In Australia there have been recent reports of increasing local rates of antibiotic resistance. Associate Professor Li Zhang from UNSW’s School of Biological and Biomedical Sciences (BABS), who led the study, wanted to see how antibiotic resistance was impacting UTI treatment.

Results from this latest study provide valuable insights for medical professionals in effectively managing UTIs and for the relevant Australian authorities in formulating antibiotic treatment approaches of UTIs.

“We believe this is a really important element to be considered in the treatment of those who are affected by UTIs,” Zhang said.

Antimicrobial resistance is considered one of the most important threats to modern medicine by the World Health Organisation. In the case of UTIs, antibiotic resistance is associated with delayed symptom resolution, which can increase the chance of kidney infections.

“In each country, there are various recommended antibiotics for treating UTIs,” Zhang said.

“Recommendations are usually based on the local antibiotic resistant pattern. And for this reason, it’s important that antibiotic resistant patterns are continuously measured and analysed.”

Recommendations on UTI management are regularly updated by various health authorities and scientific societies, and in turn, this can influence policy. For example, recent changes to UTI treatments have been made in France and the UK in response to managing changing antibiotic resistance.

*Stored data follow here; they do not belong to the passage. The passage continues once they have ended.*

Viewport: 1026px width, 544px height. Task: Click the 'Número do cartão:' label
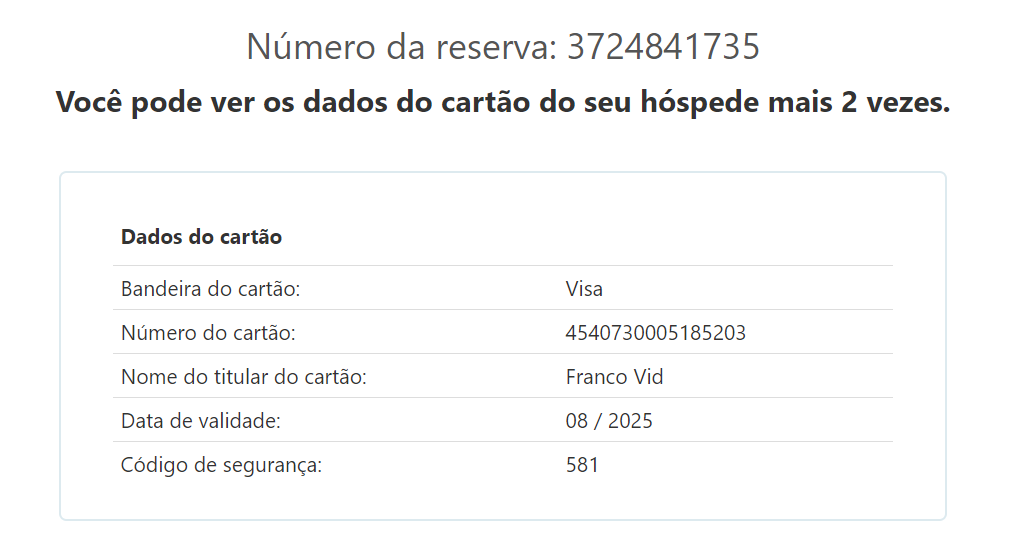208,333
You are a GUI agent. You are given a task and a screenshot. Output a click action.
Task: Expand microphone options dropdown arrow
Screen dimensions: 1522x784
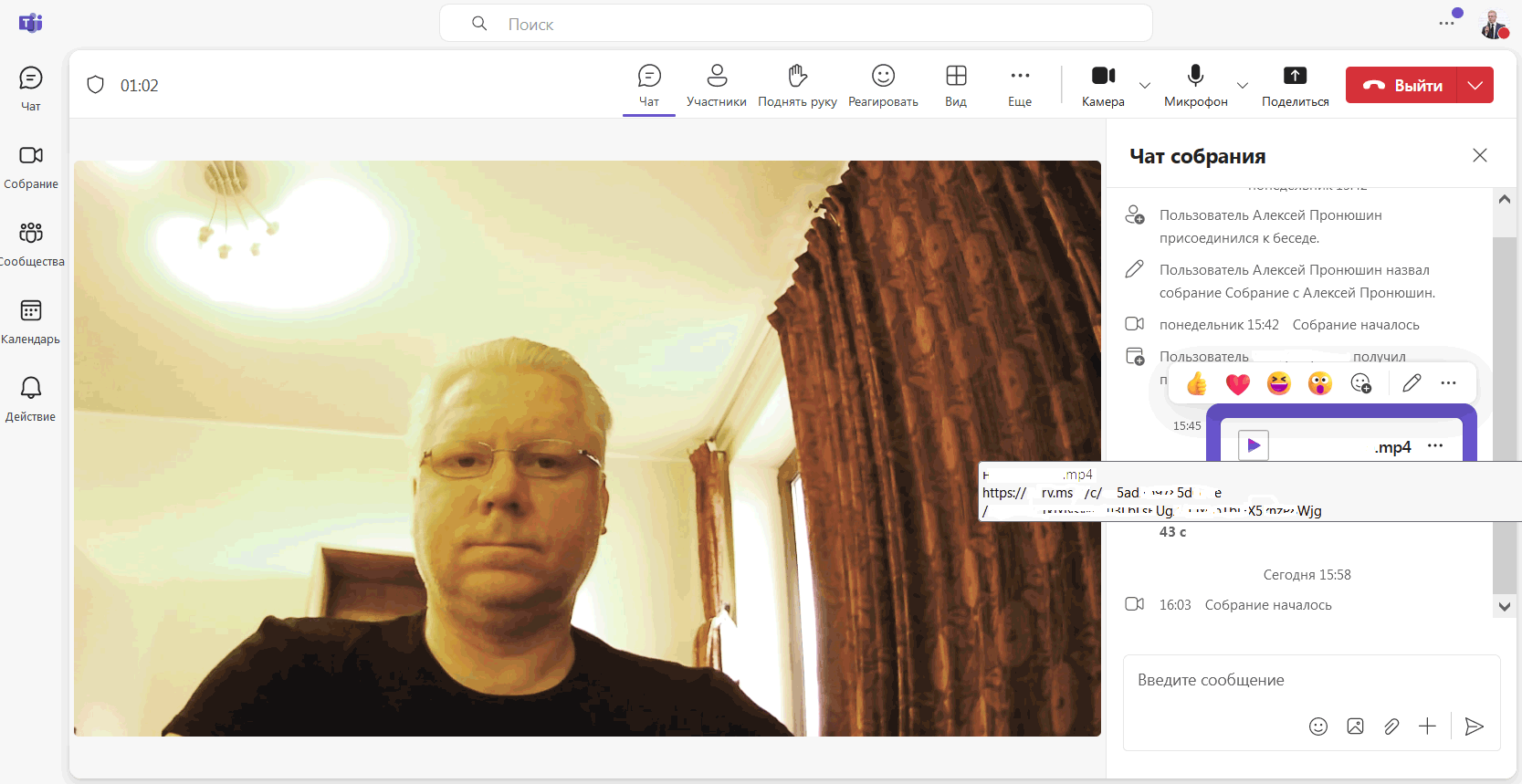click(1243, 86)
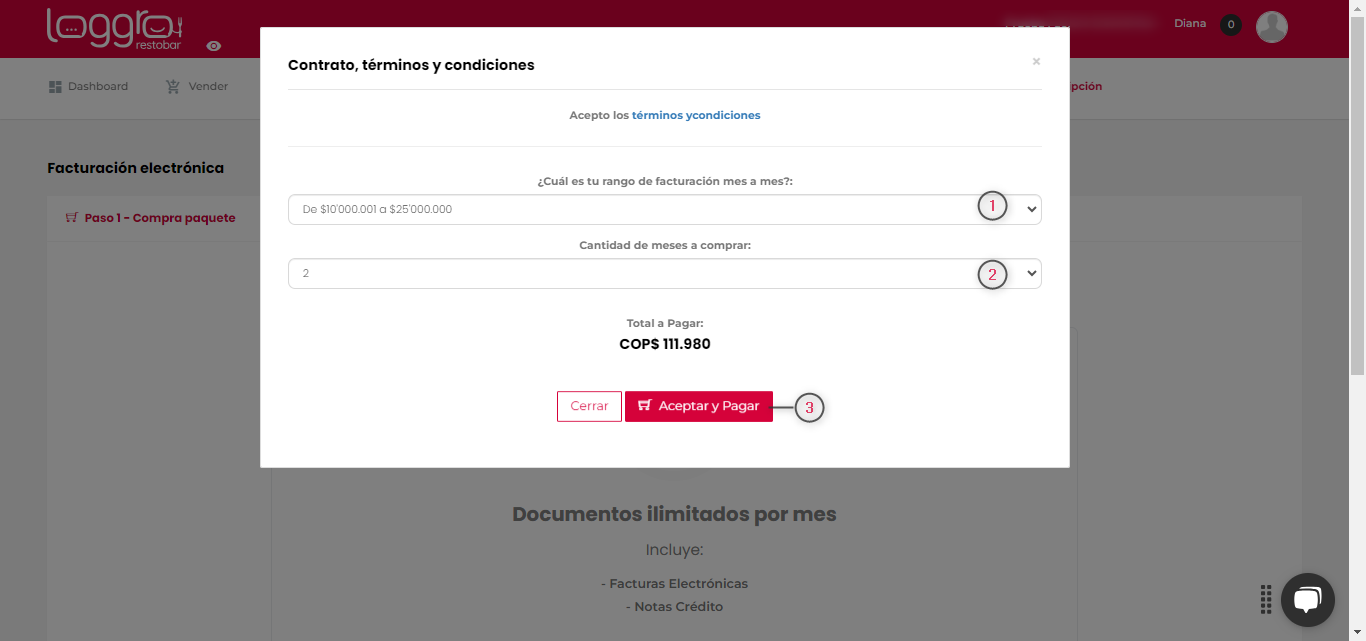Viewport: 1366px width, 641px height.
Task: Click the Diana user name
Action: (1190, 24)
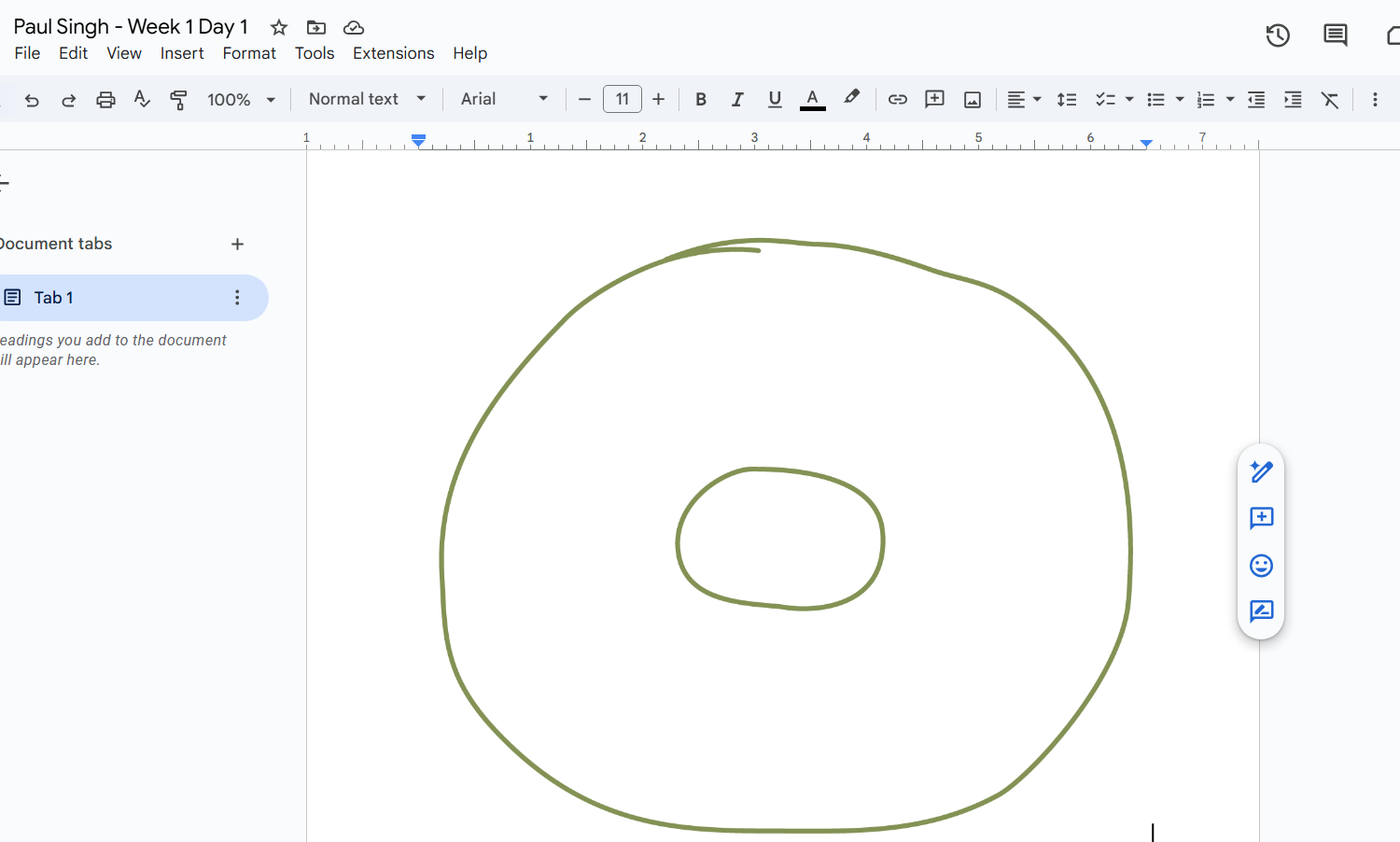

This latest study has provided useful insight into the treatment landscape of UTIs in Australia.

“This data may be a worthwhile tool to help clinicians and policymakers evaluate whether trimethoprim is still the most appropriate antibiotic for the first line treatment of UTIs,” said Alexandra Young, one of the study authors.

“While there are many factors to consider when making treatment recommendations, antibiotic resistance is definitely a key element.

“As well as affecting older people, the burden of UTIs also falls heavily on women. UTIs can have a huge impact on people’s health and quality of life, so it’s important that challenges like antibiotic resistance are addressed.”

Next, the team want to identify exactly where the different pathogens have come from, and why E. coli bacteria in aged care facilities tend to have the highest rate of resistance to trimethoprim.

“Is it because older people in aged care facilities have visited hospitals and acquired the resistant UTI there? Or is it because antibiotic resistant strains are circulating in the aged care facility itself?” Zhang said.

“The more we know, the better we can devise strategies to control or reduce this antibiotic resistance.”